EXERCISE PROMPT:
Please return exactly the line that contains "This screenshot has width=851, height=361." and every line after it, through the last line of the records below, with no pictures.

DATA FOR PROCESSING:
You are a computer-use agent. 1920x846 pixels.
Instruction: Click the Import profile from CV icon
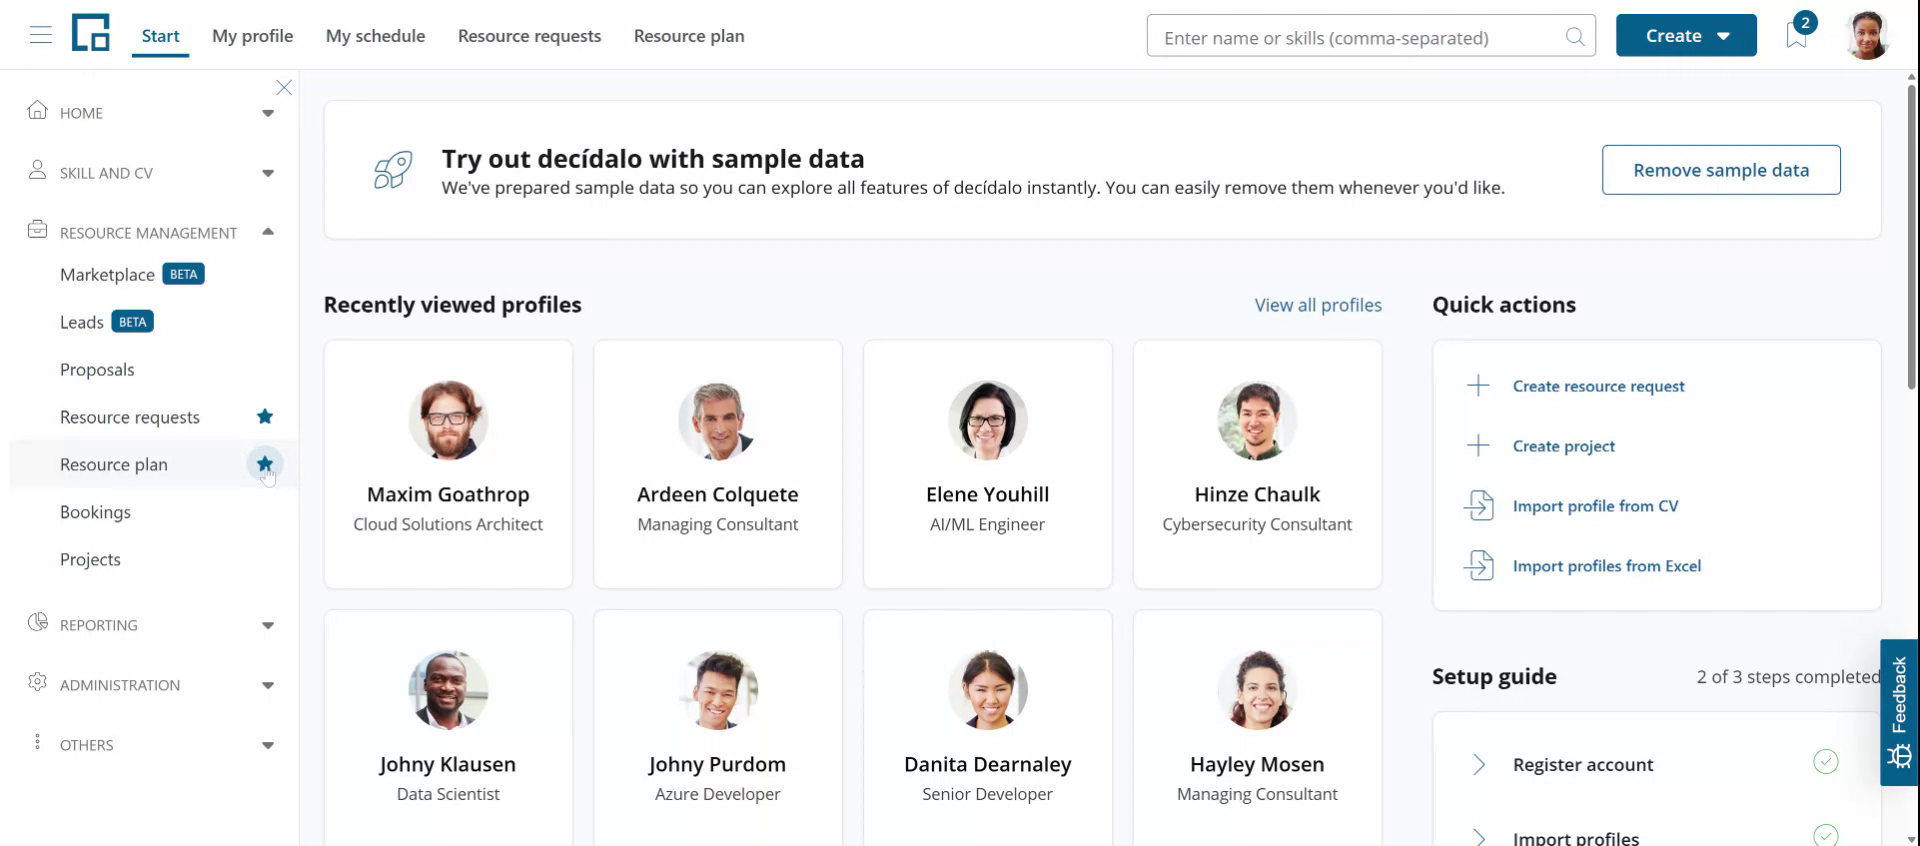tap(1478, 506)
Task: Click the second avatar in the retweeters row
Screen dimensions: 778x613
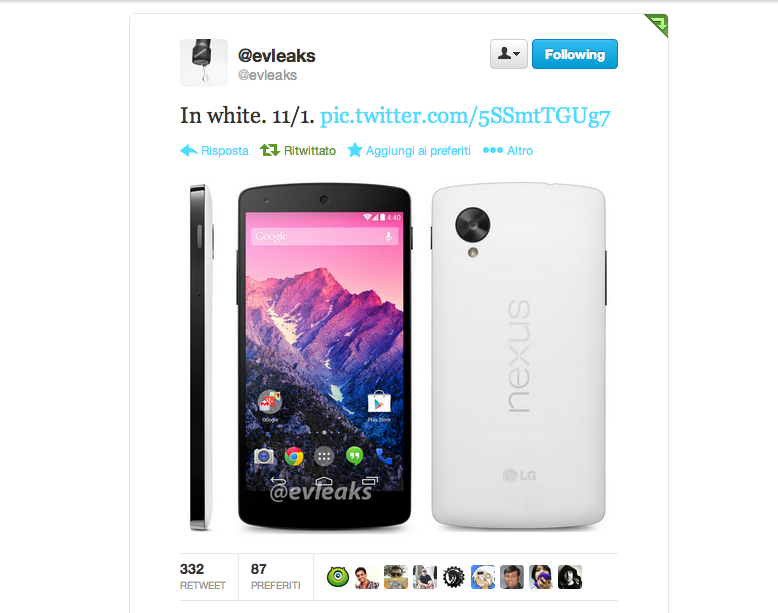Action: click(x=367, y=577)
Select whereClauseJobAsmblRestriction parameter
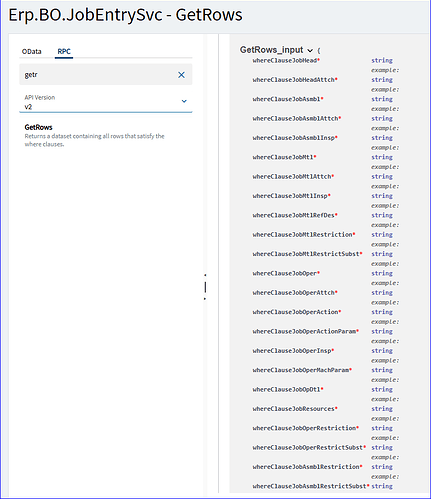 pos(306,467)
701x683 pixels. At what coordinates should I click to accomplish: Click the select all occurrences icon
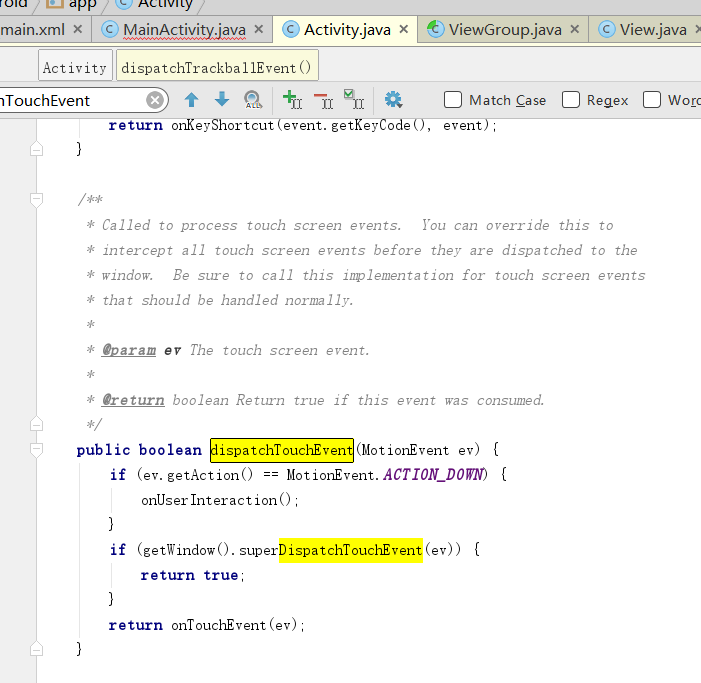pyautogui.click(x=353, y=100)
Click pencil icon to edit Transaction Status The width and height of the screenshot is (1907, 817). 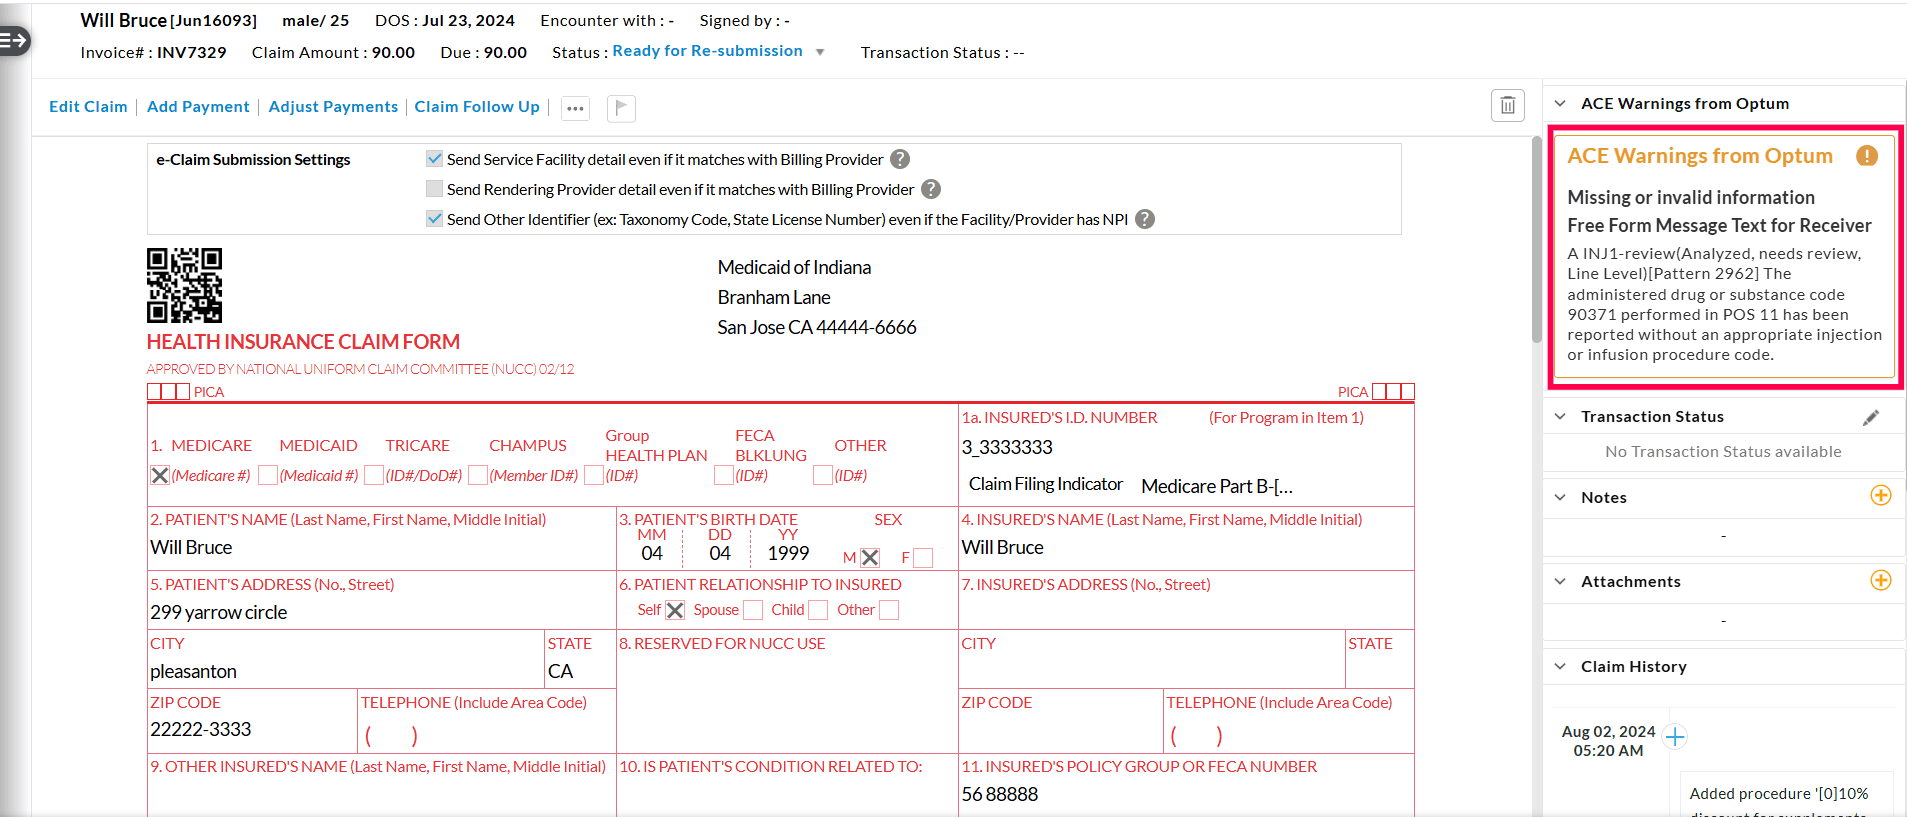click(x=1870, y=418)
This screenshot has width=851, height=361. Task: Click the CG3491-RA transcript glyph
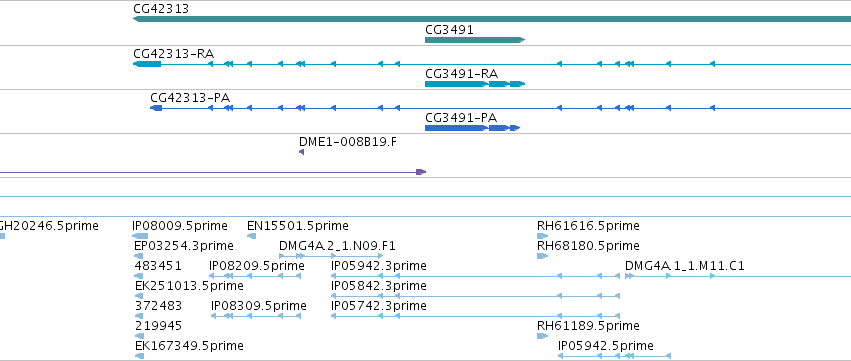point(475,84)
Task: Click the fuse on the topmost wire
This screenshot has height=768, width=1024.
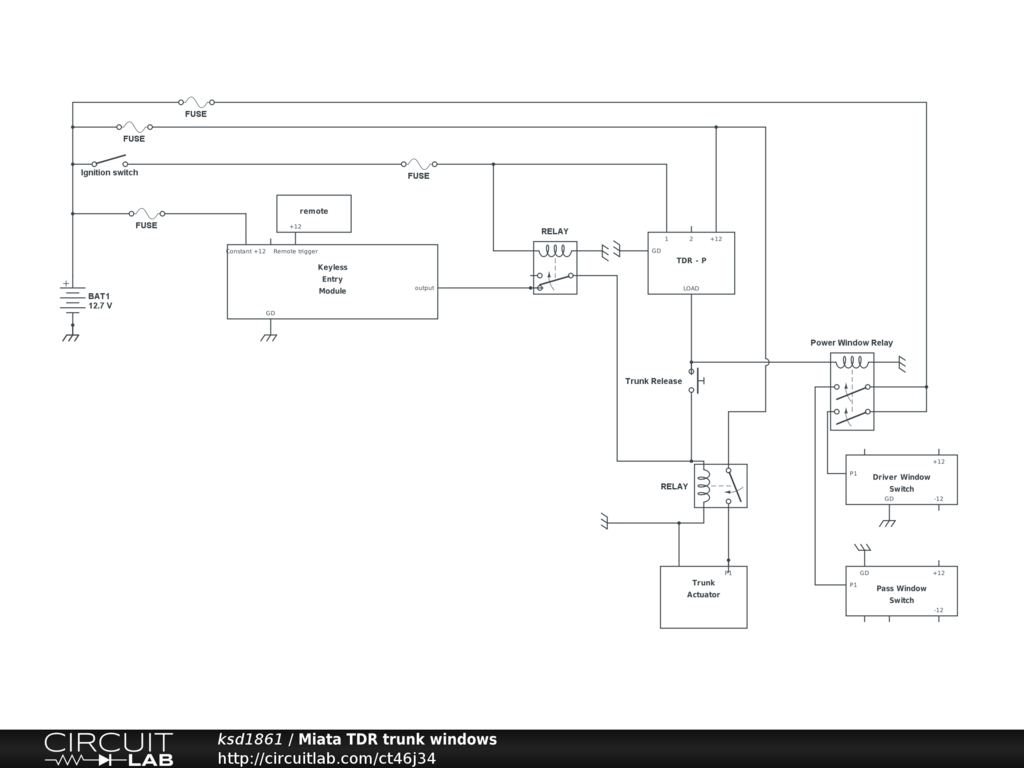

ANSWER AREA:
This screenshot has width=851, height=361. Task: Click the CG3491-RA transcript glyph
point(475,84)
Task: Click the fuse on the topmost wire
This screenshot has height=768, width=1024.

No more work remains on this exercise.